Anheuser Busch Inbev
$9,407

Best Buy
$67,953

PepsoCo
$29,090

Audi
$13,380

Mars Corp
$6,951

McDonalds
$32,264

Century 21
$72,471

AT&T
$14,038

L'Oreal
$27,400

Yum!
$31,401
Total $444,651
 
@taliajo According to portfolio visualizer, the same amount ($150,000) invested in the S&P (VFINX, specifically) would be $488,068.
(Feb 2013 to Jan 2023).

$10,000 in VFINX over the same period would be $32,538.

Only beaten by Sketchers, BB, and Century 21, although they significantly outperformed.

3 other stocks came within 10% or so.
 
@simon84 Just shows the power of indexes and truth that even if you pickfew winners winners the average market performance is the way to go.

However, I wonder how the numbers would stack up with dividends reinvested. As some of those companies do pay them and naturally their stock grows slower.
 
So when you retire, you are emptying your entire portfolio and putting the cash under your mattress? What dumb ass logic.
 
No you’ll be spending and cashing out at the bottom potentially. Or we can wind up like Japan with population and economic growth issues. Life is a gamble. There are no guarantees.
 
@marlinkingsley This is what my mom taught me who is a director of trading at an institutional share holder. She’s fairly risk adverse, but obviously knows many ppl who just want to hit home runs with the stock market.
 
@marlinkingsley Not 100% true.

The index is only good to keep up with inflation.

If you dollar cost average that $150,000 over that time, the ROI would be much less.

No different in 15 years. The market (S&P) will be 3x from here due to inflation. However, I bet putting money in MSFT, AAPL, AMZN, GOOG, WMT, ADBE, NVDA, TSLA, etc. today will yield > 3x in 15 years.
 
@janggeungulk Value of $1 in 2000.

Value of $1 in 2023.

Market change in the last 23 years.

About the same as inflation? Or much much more?

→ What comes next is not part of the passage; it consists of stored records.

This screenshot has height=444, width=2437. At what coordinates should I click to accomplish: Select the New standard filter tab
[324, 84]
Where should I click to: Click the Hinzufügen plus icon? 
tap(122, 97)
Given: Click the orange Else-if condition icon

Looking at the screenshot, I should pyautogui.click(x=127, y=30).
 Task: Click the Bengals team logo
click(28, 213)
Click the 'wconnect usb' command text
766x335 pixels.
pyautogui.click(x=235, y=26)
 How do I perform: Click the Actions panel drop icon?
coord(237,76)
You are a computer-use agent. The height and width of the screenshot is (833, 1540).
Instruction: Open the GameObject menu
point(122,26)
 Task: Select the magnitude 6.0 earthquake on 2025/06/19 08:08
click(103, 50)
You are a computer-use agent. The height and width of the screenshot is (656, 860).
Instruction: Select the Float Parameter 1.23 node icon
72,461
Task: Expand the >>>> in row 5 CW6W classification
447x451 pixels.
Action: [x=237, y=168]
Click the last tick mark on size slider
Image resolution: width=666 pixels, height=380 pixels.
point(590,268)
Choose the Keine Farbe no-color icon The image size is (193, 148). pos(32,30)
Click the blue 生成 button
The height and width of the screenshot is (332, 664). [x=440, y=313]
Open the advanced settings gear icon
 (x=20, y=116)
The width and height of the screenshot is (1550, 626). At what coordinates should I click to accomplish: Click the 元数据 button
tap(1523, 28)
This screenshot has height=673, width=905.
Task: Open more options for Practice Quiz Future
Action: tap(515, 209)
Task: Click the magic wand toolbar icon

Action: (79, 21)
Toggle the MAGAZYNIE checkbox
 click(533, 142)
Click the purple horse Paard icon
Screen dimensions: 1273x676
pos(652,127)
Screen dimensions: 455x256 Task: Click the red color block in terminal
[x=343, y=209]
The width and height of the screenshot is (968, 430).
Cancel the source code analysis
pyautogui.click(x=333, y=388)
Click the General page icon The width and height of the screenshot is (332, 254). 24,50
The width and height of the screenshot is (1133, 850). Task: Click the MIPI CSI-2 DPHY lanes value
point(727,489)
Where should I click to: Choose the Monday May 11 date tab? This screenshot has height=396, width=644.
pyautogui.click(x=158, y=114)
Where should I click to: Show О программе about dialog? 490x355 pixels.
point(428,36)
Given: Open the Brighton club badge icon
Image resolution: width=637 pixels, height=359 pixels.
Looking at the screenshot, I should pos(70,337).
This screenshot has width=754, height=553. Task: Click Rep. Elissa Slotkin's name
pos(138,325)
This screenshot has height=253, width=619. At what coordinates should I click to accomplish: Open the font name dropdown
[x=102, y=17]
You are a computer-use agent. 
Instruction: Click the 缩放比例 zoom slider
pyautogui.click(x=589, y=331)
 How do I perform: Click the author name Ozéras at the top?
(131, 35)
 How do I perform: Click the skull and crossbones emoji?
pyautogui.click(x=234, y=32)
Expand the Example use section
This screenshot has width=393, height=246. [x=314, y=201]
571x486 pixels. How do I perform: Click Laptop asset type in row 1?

Now, the market may have over shot in 2022, so let's use 2025 as the date if the market stays relatively flat for the next 3 years.

Hard to use 1980-2022 as a good measure of stable and realistic returns since 401k and public stock market investing became more of a thing in those 40 years. More cash inflows during that time vs previously. In other words, what has happened in the last 40 yrs may change. The market may fail to beat other investments like real estate, etc moving forward. Nevertheless, I think it still keeps up with inflation over the long term bc it is based on earnings and earnings keep up with inflation as prices of goods goes up.
 
@julieb70 Yes the market outgrew inflation by about 4% a year. Also are you claiming that public investors are necessary for accurate asset pricing? It seems like you’re putting forward some intuitive opinions which the general mass of economist would disagree with.
 
@janggeungulk My opinions are that no one can pick an arbitrary date and make general assumptions from it like it's fact.

Commenting that "if I invested in 20xx" the returns are 4x, so it only makes sense to invest in the stock market indexes" is fallacy bc he/she picked a time when the market again was in the midst of starting a big bull run.

People buying at 5000 nasdaq in 2002 are only 150% richer today. So $10,000 in 2002 is only $25,000 today. See what I did there? Most investors dollar cost average for a reason.
 
@foreverintrovert The avg market performance is not necessarily the way to go.

The comment was that investing in the avg market in 2013 led to 3x gains! "Woo hoo. Proven right"

It's bs.

Investing $10k in 2002 would have made practically a few % in 10y yrs by 2012. OP is cherry picking a date in time at the start of a bull run.

Invest the same $10k in early 2022 and in 10yr, the return in 10yr of 2032 may much different bc the investment start was at the end of a bull market.

Likewise, in response to the $150k visualizer example, most people would have dollar cost avg that amount over the last 10yr vs lumpsum, so the $450k return would not be real.

Most people don't invest at Superbowl time of 20xx and wait 10yr to see their ROI. Most people avg in investments over long periods of time.
 
@marlinkingsley It depends on how much of a winner you get, and how much you invested in it to.

My portfolio would be under performing the S&P500 if I dropped my single best performing stock from it.